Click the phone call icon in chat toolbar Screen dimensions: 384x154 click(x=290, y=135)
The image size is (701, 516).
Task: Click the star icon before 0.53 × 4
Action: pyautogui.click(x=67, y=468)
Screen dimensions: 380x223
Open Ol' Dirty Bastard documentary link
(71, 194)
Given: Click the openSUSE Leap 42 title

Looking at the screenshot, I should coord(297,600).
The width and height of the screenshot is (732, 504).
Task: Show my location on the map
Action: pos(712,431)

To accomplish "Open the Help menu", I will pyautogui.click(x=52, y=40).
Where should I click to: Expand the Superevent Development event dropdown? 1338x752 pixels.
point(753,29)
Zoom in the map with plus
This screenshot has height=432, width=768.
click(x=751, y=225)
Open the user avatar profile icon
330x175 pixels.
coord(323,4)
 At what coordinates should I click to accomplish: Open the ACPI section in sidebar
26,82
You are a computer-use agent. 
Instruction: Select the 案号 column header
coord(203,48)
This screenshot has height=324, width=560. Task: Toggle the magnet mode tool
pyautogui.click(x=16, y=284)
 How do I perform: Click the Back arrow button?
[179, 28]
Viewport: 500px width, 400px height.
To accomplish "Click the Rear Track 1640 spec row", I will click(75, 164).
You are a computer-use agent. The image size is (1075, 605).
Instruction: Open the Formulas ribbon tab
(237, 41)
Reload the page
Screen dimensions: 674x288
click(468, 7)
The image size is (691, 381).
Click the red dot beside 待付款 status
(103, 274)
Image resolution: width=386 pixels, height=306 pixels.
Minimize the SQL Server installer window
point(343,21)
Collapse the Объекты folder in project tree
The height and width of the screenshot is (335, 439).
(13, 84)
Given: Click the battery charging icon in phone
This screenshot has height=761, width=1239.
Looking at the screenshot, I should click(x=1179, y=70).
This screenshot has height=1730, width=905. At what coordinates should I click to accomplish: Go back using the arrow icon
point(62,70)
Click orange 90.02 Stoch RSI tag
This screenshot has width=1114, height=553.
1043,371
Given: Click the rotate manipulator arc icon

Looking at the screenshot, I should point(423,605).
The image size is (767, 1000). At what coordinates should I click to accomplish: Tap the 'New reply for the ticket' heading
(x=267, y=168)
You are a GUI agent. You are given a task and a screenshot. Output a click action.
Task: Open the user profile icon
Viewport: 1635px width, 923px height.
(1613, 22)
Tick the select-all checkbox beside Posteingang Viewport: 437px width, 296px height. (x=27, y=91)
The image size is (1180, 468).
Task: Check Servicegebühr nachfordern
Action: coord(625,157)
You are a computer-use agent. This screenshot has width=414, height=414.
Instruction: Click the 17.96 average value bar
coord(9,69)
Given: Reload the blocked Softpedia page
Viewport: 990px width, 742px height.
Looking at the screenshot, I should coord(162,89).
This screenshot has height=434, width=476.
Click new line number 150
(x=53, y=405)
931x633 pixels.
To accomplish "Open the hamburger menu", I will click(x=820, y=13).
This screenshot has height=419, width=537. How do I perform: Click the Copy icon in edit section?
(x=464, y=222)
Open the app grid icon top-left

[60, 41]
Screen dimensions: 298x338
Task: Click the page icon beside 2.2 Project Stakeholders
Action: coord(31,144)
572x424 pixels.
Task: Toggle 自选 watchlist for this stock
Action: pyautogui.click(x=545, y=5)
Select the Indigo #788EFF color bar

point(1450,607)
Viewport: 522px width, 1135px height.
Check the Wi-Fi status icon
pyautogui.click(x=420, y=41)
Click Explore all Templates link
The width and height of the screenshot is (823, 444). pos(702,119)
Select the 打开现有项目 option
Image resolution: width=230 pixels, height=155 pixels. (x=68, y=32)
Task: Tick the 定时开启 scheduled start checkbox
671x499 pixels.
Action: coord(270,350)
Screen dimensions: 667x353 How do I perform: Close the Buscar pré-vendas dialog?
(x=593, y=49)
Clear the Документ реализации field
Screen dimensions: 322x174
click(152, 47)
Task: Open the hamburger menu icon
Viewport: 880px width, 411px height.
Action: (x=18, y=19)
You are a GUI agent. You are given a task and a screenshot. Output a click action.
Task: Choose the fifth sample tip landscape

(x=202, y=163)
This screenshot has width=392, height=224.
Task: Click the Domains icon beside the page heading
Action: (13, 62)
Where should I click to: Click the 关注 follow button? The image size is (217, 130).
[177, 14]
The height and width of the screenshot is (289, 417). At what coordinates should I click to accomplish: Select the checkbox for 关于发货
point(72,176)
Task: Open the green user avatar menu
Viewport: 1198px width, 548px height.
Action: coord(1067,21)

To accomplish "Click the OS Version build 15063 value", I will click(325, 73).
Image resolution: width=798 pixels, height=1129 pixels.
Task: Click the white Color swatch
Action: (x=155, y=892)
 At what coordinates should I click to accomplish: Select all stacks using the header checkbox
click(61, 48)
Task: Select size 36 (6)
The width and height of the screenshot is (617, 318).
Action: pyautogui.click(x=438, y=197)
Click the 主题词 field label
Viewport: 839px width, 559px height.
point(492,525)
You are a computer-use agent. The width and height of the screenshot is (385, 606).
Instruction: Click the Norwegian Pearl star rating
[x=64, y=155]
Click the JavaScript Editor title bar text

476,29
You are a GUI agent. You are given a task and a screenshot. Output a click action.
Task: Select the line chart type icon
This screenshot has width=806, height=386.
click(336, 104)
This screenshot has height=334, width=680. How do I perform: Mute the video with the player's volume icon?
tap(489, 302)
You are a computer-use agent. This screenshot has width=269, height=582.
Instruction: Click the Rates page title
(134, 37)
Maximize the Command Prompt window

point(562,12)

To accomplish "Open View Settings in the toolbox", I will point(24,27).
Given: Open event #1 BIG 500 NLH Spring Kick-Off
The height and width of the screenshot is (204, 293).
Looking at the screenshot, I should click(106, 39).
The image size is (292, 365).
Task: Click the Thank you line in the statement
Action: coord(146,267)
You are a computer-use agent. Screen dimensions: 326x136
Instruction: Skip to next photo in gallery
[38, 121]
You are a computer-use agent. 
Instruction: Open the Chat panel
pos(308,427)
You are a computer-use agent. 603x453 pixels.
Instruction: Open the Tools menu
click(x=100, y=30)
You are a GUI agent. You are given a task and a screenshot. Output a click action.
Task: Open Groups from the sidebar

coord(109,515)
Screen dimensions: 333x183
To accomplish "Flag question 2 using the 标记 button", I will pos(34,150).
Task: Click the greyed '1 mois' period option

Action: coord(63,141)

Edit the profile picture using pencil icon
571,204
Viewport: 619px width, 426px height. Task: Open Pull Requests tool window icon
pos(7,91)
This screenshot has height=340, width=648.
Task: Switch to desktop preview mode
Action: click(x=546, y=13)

What is being asked: How many lines in the items above contain the string "will", with case treated as significant? Reply with the number alone.

Expected answer: 6